Institute of Directors predicts interest rate rise, which will dampen business returns

The profitability of UK businesses has reached all-time highs, but the Institute of Directors believes that a rise in interest rates in 2016 will make borrowing less attractive for large companies and put an end to the trend of increasing profits.

James Sproule, Chief Economist at the IoD, said:

“We have been living in a world of extraordinarily low interest rates for eight years, and are now at risk of seeing asset bubbles develop. The rate-setters on the Monetary Policy Committee have so far taken a cautious approach, but we believe they will have no choice but to start raising rates this year if they are to get monetary policy back to a position where it could be effective again if we hit another crisis.

“Ultra-low interest rates have promoted misallocation of credit, as larger businesses which can borrow have levered themselves while smaller businesses have not been able to gain a similar advantage.

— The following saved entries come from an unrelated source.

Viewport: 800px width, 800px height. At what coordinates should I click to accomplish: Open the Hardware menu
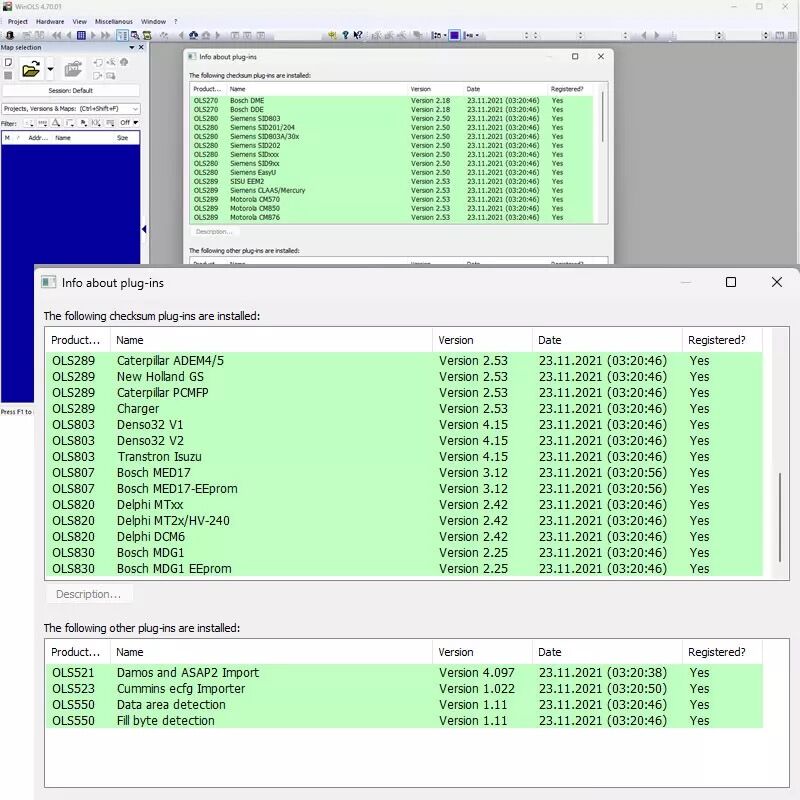(50, 21)
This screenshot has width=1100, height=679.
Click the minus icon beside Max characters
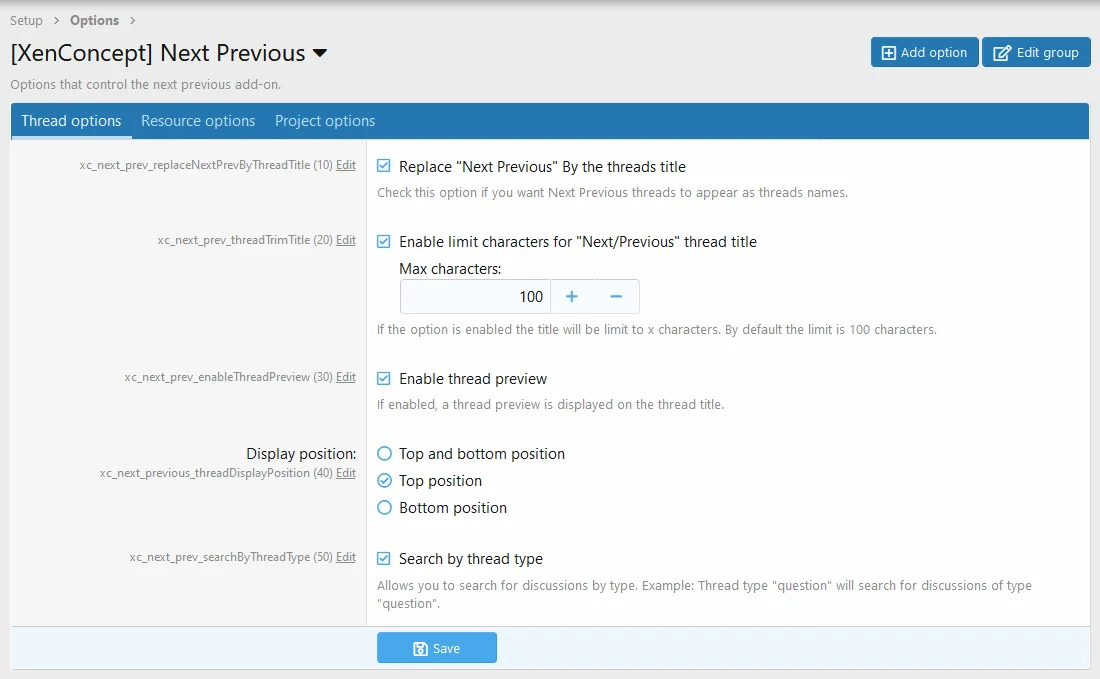coord(617,296)
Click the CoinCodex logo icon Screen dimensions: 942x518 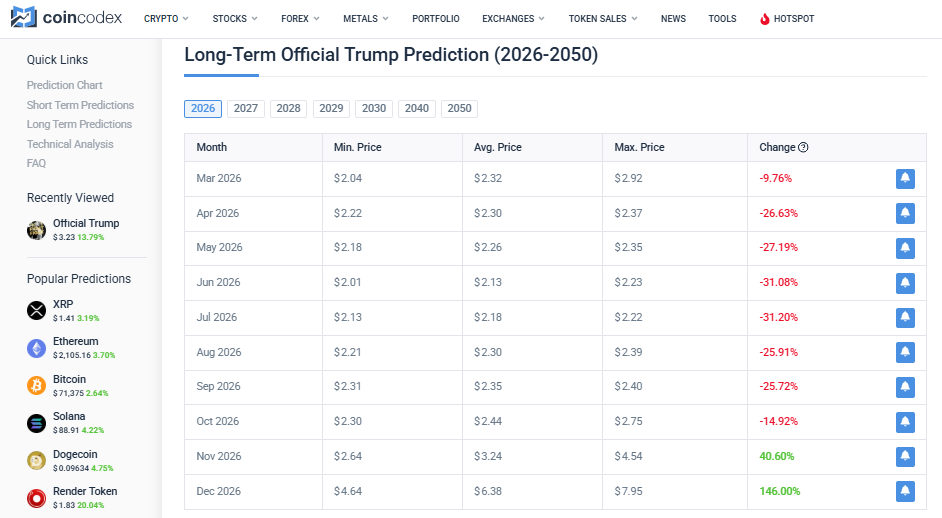(x=25, y=18)
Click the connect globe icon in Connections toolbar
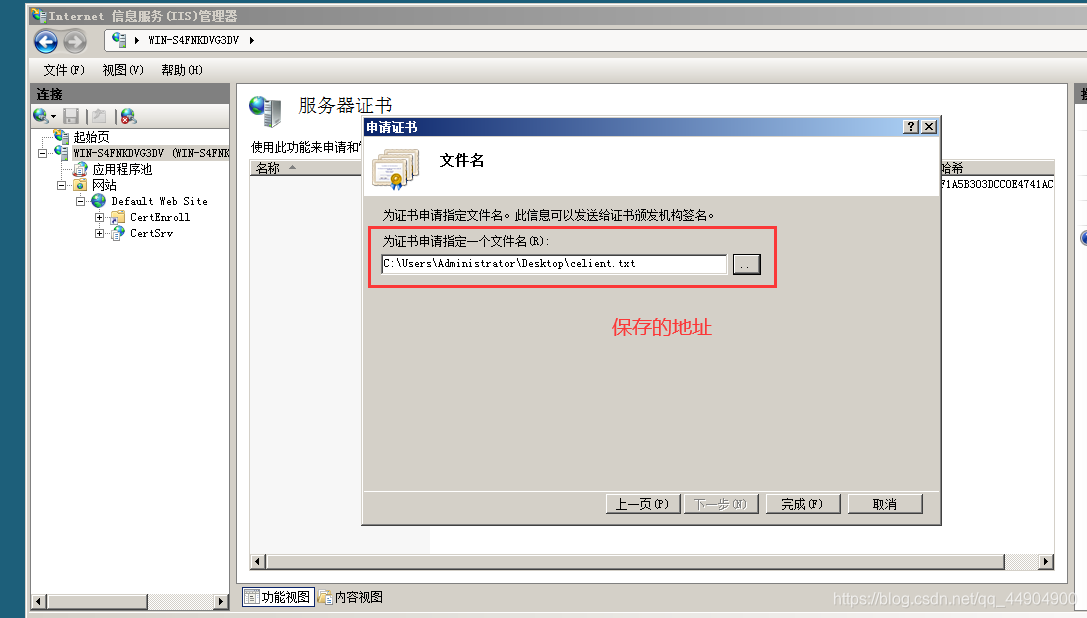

But this trend has almost certainly run its course and any interest rate rise will make borrowing less attractive and, as a consequence, corporate returns are likely to disappoint as the year progresses.”

The IoD thinks that 2015 may have been “as good as it gets” for jobs, with employment even possibly falling slightly from its current record high this year. This will, however, occur alongside a strengthening in productivity, which is likely to return to its long-term trend rate of growth in 2016.  

Sproule added:

“The outlook for the UK remains positive, but 2016 will see some of the most strongly performing indicators, notably employment and corporate profits, falling back. The last few years have been a good period for larger business, as they have been able to borrow cheaply, and wage growth has been slow. This is set to turn around this year as interest rates finally go up and talent wars intensify.

“The good news is that productivity, whose slow growth has long been a puzzle for policy-makers, will get back on track this year.”